§ Rows from a pointing dataset
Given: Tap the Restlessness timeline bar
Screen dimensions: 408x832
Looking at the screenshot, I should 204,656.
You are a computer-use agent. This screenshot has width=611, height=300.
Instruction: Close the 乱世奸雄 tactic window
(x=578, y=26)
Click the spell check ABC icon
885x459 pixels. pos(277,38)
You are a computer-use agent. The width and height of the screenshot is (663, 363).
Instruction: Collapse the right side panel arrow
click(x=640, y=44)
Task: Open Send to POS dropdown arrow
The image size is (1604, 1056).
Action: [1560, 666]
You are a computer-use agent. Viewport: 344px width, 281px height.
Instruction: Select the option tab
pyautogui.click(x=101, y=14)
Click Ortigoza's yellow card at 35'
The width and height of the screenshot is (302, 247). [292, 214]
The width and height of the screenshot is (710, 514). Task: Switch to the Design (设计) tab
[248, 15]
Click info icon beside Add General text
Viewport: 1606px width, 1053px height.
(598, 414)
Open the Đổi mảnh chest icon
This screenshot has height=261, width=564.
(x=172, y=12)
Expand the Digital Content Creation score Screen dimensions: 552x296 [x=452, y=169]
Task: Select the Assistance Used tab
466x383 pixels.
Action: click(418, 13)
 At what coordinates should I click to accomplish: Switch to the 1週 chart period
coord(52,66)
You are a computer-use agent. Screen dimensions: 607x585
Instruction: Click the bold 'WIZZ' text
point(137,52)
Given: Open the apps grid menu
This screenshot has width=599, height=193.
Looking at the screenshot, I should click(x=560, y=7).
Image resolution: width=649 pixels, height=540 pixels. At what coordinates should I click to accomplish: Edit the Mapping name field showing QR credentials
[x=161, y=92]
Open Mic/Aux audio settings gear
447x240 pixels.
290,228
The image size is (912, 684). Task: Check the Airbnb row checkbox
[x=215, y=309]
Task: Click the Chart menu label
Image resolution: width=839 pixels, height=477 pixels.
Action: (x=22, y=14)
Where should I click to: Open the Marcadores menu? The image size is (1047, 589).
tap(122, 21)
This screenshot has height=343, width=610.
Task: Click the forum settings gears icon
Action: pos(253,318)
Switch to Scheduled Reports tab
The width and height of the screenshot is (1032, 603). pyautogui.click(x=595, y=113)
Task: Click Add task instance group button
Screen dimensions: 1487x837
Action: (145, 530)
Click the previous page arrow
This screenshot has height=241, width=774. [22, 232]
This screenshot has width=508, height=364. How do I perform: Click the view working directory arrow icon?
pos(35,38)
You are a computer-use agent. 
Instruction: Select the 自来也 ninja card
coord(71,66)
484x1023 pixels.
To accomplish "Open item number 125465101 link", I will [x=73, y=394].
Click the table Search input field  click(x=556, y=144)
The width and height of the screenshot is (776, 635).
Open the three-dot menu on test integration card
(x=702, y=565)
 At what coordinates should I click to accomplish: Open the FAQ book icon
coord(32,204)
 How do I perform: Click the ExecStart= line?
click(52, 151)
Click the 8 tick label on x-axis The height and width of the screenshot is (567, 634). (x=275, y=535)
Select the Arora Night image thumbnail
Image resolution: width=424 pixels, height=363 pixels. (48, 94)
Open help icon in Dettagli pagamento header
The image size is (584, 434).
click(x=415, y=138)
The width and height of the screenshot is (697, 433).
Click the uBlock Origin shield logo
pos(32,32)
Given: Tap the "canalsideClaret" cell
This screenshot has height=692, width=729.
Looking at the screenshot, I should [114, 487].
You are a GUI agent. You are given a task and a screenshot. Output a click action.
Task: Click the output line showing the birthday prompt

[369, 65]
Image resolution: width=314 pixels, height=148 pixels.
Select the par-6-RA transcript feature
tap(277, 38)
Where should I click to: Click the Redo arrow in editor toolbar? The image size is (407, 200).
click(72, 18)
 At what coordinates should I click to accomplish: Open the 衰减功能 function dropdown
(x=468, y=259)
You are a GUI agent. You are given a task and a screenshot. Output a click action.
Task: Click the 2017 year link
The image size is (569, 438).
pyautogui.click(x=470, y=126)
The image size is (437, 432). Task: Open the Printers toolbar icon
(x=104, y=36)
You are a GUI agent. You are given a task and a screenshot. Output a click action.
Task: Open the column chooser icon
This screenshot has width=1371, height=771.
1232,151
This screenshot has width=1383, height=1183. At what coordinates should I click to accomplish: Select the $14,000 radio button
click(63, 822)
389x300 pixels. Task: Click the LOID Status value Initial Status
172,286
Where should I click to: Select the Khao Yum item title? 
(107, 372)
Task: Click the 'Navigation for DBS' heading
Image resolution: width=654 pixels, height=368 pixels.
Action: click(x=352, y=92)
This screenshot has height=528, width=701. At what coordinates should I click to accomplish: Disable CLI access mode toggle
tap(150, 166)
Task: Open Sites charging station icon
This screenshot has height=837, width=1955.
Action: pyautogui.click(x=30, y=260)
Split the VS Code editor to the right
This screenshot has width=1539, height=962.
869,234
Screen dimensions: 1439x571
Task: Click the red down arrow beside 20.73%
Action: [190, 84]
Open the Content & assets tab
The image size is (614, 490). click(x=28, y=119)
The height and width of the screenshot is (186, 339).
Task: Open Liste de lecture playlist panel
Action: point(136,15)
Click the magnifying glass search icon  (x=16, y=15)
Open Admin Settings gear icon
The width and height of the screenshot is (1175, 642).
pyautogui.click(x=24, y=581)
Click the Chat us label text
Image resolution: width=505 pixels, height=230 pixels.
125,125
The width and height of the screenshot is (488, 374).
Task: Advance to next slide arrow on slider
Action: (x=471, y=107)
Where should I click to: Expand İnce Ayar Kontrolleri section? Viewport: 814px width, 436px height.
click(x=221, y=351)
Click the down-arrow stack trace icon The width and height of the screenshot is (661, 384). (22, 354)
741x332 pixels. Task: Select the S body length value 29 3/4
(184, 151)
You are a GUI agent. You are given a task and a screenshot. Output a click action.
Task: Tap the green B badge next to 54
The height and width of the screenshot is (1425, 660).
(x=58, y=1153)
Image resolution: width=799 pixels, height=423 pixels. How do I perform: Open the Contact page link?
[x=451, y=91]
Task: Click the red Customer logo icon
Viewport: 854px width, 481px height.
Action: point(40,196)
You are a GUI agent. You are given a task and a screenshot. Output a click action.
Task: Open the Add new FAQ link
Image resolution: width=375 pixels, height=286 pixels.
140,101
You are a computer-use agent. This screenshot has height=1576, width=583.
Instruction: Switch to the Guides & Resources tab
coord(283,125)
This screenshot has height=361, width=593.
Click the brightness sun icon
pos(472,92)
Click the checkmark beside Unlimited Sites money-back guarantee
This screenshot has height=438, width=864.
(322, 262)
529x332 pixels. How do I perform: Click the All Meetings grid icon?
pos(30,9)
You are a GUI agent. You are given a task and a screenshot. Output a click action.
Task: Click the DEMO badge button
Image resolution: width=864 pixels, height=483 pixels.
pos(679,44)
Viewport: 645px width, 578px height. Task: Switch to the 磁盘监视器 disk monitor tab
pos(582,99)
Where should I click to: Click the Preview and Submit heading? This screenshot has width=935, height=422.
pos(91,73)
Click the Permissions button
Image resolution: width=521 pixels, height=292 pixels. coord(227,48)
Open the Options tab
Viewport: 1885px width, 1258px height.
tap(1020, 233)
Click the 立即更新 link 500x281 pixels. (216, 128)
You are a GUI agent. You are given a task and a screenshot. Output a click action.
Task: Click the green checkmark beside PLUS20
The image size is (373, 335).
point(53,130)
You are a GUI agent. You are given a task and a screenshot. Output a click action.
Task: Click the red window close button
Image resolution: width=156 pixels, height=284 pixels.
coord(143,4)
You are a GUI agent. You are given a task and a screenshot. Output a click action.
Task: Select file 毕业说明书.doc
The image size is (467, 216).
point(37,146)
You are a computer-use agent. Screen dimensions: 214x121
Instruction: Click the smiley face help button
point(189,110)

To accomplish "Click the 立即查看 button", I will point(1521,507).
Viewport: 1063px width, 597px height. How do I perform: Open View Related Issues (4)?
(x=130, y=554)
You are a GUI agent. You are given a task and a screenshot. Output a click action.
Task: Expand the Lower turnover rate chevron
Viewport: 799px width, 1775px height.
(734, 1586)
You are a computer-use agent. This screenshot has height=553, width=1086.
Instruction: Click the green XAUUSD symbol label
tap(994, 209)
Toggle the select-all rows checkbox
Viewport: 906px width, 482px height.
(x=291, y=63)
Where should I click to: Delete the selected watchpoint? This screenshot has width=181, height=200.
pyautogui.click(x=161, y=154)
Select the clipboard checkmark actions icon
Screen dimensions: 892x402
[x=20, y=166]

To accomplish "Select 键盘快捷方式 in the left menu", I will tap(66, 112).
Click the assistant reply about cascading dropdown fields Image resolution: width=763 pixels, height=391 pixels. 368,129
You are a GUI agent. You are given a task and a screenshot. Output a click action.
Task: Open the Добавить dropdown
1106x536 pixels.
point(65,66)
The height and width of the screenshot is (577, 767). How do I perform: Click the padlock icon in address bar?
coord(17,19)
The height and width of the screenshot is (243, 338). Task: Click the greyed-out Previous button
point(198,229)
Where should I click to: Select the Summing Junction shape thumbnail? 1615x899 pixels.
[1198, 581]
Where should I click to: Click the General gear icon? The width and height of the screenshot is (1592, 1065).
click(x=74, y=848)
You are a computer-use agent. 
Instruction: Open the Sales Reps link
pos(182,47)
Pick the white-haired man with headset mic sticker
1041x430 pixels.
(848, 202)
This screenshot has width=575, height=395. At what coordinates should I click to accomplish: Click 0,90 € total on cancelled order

§ Directions for this task
Rewrite everything from the line containing "Where should I click to: Expand" down to the line containing "[x=451, y=91]", changing "green" to "blue" and leaving the rest of those rows unchanged.

§ Expected answer
Where should I click to: Expand İnce Ayar Kontrolleri section? Viewport: 814px width, 436px height.
click(x=221, y=351)
Click the down-arrow stack trace icon The width and height of the screenshot is (661, 384). (22, 354)
741x332 pixels. Task: Select the S body length value 29 3/4
(184, 151)
You are a GUI agent. You are given a task and a screenshot. Output a click action.
Task: Tap the blue B badge next to 54
The height and width of the screenshot is (1425, 660).
(x=58, y=1153)
Image resolution: width=799 pixels, height=423 pixels. How do I perform: Open the Contact page link?
[x=451, y=91]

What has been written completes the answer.